With neither a parliament nor a new constitution in place to define the president’s powers, the outcome from Saturday and Sunday’s run-off will still leave 82 million Egyptians, foreign investors and allies in the United States and Europe unsure about what kind of state the most populous Arab nation will be. (via Egypt makes stark choice for president – Yahoo! News).

Free and fair elections? Secret ballot? | Cartoonist - Marian Kamensky from Slovakia; source & courtesy - cartoonblog.msnbc.msn.com | Click for image.

Free and fair elections? Secret ballot? | Cartoonist – Marian Kamensky from Slovakia; source & courtesy – cartoonblog.msnbc.msn.com | Click for image.

Reports are Egyptians are already missing Hosni Mubarak.

While the Egyptian vote will be talking point in the Islamic world, for the Euro-zone, the election in Greece is more important. The day after the Egyptian election, on Sunday, June 17, 2012, the Greeks voted

in an election that could decide whether their heavily indebted country stays in the euro zone or is forced towards the exit, potentially unleashing shocks that could break up Europe’s single currency.

Opinion polls are banned in the final two weeks of the campaign but party officials’ own estimates on election day showed the radical leftist SYRIZA bloc, which wants to scrap the punishing austerity package demanded by international lenders, neck and neck with the conservative New Democracy party, which broadly supports it. (via Greek voters to decide euro future – Yahoo! News).

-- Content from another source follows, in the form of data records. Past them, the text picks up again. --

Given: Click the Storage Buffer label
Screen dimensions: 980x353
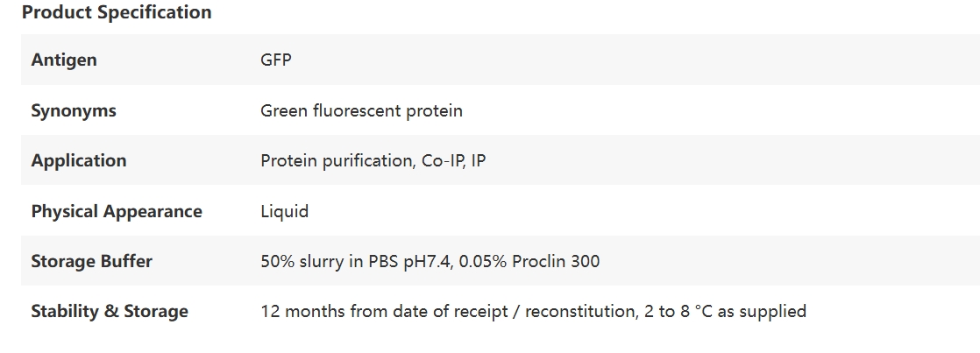Looking at the screenshot, I should [91, 262].
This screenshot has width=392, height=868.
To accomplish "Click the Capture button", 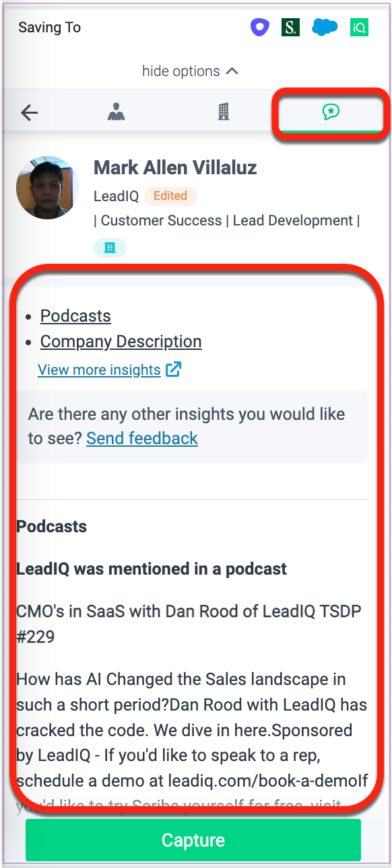I will 193,840.
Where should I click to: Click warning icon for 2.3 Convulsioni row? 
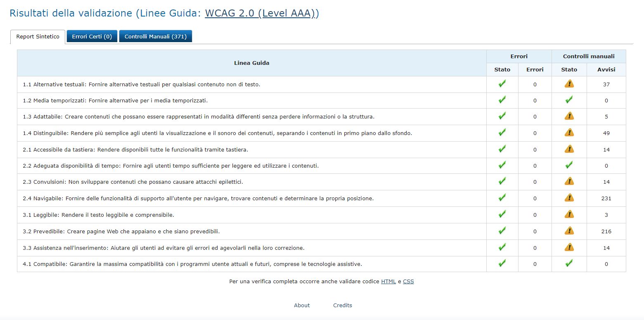[569, 181]
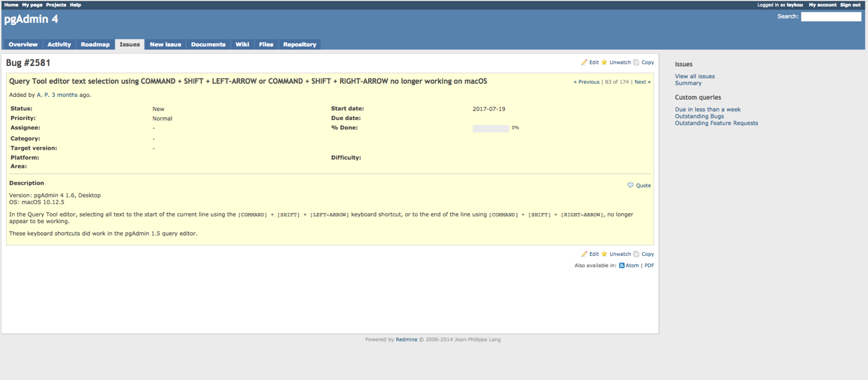Switch to the Roadmap tab

click(x=95, y=45)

The one change in Government that is the most difficult to call is in China. The Chinese duo of Hu-Wen, who have presided over the biggest expansion in China’s economy, are at the verge of retirement.

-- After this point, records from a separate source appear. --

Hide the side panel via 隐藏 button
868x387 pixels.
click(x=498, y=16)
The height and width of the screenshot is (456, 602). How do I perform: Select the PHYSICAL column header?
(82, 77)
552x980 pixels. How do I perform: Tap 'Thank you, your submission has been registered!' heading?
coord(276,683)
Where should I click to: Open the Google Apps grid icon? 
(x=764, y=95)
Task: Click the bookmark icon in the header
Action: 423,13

Though they won’t be saying zai jian 再见 – good-bye, see you soon! Sometime between September 2012-November 2012, 3000 delegates of the Chinese Communist Party of China (CCP), will be meeting

For the new nine-member Politburo Standing Committee to be endorsed at the congress, which marks a transition of power after 10 years of rule under President Hu Jintao and Prime Minister Wen Jiabao.

People’s Daily, the CCP’s flagship newspaper, said on May 3 that “at present, the elections” of the 2,200-plus deputies to the 18th party congress are going as scheduled. By April 27, 12 provinces including Beijing, Guangdong, Jiangsu, Jilin and Shandong have already decided on their deputies (who in fact are not really “elected” democratically but nominated by grassroots party organs and decided by higher authorities).

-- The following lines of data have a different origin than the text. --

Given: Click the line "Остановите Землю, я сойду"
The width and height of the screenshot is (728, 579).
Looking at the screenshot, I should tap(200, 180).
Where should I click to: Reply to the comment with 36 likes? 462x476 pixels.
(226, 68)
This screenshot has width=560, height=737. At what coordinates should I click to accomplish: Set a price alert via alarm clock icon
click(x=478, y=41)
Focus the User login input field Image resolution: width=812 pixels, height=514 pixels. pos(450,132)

The People’s Liberation Army (PLA) Daily also reported that deputies to the 18th party congress representing the PLA and the paramilitary People’s Armed Police (PAP) have been nominated for the final approval of the Central Military Commission (CMC). There is no problem for other “constituencies” to complete their selections of deputies before June 30 – the set deadline.

The 18th party congress will be held “in autumn of this year”, in contrast to the official announcement of the CCP Central Committee that it would be held “in the latter half of 2012”. In China, autumn is generally considered to run from September to November.

It will be held in autumn or before the end of November following the party’s tradition. According to party rules and adopted practice, the current central committee will hold its last plenary session to endorse the agenda of the 18th congress shortly before its convention. (via Asia Times Online :: Rumor aside, a smooth transition is assured).

It is the economy stupid!  |  Caetoonist:  Nate Beeler of The Columbus Dispatch at Politicalcartoons.com  |  Click for image.

It is the economy stupid! | Caetoonist: Nate Beeler of The Columbus Dispatch at Politicalcartoons.com | Click for image.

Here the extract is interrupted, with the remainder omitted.